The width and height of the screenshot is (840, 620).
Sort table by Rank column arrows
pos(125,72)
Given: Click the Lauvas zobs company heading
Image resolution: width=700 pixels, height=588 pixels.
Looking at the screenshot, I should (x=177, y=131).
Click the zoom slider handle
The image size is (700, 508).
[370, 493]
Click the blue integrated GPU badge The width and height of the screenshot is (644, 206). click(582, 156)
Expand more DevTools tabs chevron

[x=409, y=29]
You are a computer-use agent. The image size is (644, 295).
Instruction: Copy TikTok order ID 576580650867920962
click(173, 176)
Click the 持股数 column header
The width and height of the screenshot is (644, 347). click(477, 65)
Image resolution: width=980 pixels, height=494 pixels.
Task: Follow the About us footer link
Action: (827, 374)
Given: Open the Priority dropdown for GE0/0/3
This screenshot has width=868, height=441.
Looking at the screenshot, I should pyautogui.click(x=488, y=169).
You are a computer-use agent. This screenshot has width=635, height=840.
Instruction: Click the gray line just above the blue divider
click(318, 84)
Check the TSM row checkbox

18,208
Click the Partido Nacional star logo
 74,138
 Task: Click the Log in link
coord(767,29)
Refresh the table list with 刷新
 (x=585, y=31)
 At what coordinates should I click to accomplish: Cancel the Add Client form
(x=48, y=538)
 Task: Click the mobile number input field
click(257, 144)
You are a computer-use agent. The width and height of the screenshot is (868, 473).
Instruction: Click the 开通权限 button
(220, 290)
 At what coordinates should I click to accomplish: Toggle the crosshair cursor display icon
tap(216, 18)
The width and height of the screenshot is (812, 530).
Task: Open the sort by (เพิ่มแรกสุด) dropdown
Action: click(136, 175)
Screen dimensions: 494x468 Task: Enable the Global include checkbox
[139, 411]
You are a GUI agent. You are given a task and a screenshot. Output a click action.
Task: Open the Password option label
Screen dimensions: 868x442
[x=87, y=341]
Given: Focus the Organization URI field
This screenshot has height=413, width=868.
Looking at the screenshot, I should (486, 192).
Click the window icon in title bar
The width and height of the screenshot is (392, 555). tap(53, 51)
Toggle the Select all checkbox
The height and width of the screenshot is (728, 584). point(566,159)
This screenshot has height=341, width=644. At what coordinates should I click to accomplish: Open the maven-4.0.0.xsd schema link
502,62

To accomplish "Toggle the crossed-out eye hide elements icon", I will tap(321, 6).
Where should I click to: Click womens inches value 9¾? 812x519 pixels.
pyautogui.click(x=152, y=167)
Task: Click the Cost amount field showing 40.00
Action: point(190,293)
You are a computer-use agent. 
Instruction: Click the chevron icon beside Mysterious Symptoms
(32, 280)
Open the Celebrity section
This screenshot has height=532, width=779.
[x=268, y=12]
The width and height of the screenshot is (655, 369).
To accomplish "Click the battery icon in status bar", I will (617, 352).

··········

▶ **TASK INSTRUCTIONS**:
A word-for-word transcription of the data above is required.

▶ **WORKED SOLUTION**:
The width and height of the screenshot is (840, 620).
Sort table by Rank column arrows
pos(125,72)
Given: Click the Lauvas zobs company heading
Image resolution: width=700 pixels, height=588 pixels.
Looking at the screenshot, I should (x=177, y=131).
Click the zoom slider handle
The image size is (700, 508).
[370, 493]
Click the blue integrated GPU badge The width and height of the screenshot is (644, 206). click(582, 156)
Expand more DevTools tabs chevron

[x=409, y=29]
You are a computer-use agent. The image size is (644, 295).
Instruction: Copy TikTok order ID 576580650867920962
click(173, 176)
Click the 持股数 column header
The width and height of the screenshot is (644, 347). click(477, 65)
Image resolution: width=980 pixels, height=494 pixels.
Task: Follow the About us footer link
Action: (827, 374)
Given: Open the Priority dropdown for GE0/0/3
This screenshot has width=868, height=441.
Looking at the screenshot, I should pyautogui.click(x=488, y=169).
You are a computer-use agent. This screenshot has width=635, height=840.
Instruction: Click the gray line just above the blue divider
click(318, 84)
Check the TSM row checkbox

18,208
Click the Partido Nacional star logo
 74,138
 Task: Click the Log in link
coord(767,29)
Refresh the table list with 刷新
 (x=585, y=31)
 At what coordinates should I click to accomplish: Cancel the Add Client form
(x=48, y=538)
 Task: Click the mobile number input field
click(257, 144)
You are a computer-use agent. The width and height of the screenshot is (868, 473).
Instruction: Click the 开通权限 button
(220, 290)
 At what coordinates should I click to accomplish: Toggle the crosshair cursor display icon
tap(216, 18)
The width and height of the screenshot is (812, 530).
Task: Open the sort by (เพิ่มแรกสุด) dropdown
Action: click(136, 175)
Screen dimensions: 494x468 Task: Enable the Global include checkbox
[139, 411]
You are a GUI agent. You are given a task and a screenshot. Output a click action.
Task: Open the Password option label
Screen dimensions: 868x442
[x=87, y=341]
Given: Focus the Organization URI field
This screenshot has height=413, width=868.
Looking at the screenshot, I should (486, 192).
Click the window icon in title bar
The width and height of the screenshot is (392, 555). tap(53, 51)
Toggle the Select all checkbox
The height and width of the screenshot is (728, 584). point(566,159)
This screenshot has height=341, width=644. At what coordinates should I click to accomplish: Open the maven-4.0.0.xsd schema link
502,62

To accomplish "Toggle the crossed-out eye hide elements icon", I will tap(321, 6).
Where should I click to: Click womens inches value 9¾? 812x519 pixels.
pyautogui.click(x=152, y=167)
Task: Click the Cost amount field showing 40.00
Action: point(190,293)
You are a computer-use agent. 
Instruction: Click the chevron icon beside Mysterious Symptoms
(32, 280)
Open the Celebrity section
This screenshot has height=532, width=779.
[x=268, y=12]
The width and height of the screenshot is (655, 369).
To accomplish "Click the battery icon in status bar", I will (617, 352).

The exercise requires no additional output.